• **WHAT TO PRODUCE**
Determine the count of lines in the data below that include the word "computer", and give nothing besides it.
(THE DATA)
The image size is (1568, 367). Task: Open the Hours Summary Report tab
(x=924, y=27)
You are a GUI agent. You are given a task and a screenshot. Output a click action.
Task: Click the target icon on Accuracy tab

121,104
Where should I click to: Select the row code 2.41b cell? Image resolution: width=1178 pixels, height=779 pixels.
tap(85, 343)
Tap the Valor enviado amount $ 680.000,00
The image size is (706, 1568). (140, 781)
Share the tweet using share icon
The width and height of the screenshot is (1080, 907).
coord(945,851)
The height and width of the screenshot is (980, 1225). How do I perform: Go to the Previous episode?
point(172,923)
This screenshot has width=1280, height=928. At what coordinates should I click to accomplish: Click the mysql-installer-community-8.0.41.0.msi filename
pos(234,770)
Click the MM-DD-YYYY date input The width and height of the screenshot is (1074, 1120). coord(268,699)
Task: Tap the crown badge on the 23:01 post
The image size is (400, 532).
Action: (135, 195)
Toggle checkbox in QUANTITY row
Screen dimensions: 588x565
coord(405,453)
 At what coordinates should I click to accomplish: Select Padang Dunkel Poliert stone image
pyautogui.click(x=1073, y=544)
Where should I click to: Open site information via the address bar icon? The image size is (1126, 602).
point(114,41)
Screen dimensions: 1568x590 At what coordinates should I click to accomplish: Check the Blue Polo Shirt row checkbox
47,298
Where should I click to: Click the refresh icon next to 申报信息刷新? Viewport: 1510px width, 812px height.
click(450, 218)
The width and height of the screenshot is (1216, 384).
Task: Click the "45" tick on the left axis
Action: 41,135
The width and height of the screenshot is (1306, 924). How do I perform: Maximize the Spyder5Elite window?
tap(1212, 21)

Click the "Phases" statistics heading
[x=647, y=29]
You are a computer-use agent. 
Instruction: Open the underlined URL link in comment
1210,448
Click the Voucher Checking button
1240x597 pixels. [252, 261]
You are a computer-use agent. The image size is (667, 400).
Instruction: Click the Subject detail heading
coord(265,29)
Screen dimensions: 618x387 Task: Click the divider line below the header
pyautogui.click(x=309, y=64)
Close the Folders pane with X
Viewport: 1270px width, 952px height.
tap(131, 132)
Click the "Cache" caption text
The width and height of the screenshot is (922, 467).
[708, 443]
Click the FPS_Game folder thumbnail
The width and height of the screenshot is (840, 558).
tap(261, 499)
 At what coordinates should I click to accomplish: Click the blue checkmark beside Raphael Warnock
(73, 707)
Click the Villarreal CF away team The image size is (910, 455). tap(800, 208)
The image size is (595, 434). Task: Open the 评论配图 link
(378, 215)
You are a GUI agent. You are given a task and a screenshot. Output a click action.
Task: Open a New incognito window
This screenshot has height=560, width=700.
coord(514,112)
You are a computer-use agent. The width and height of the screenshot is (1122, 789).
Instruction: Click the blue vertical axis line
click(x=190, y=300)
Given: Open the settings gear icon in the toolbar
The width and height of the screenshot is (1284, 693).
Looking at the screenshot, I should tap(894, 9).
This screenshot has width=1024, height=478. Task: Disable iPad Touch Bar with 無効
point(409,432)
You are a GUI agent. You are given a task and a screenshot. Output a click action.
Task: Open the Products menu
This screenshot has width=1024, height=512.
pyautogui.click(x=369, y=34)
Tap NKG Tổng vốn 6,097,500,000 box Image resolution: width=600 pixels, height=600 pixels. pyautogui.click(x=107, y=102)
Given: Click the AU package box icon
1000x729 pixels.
(End THE DATA)
• **EXERCISE OUTPUT**
3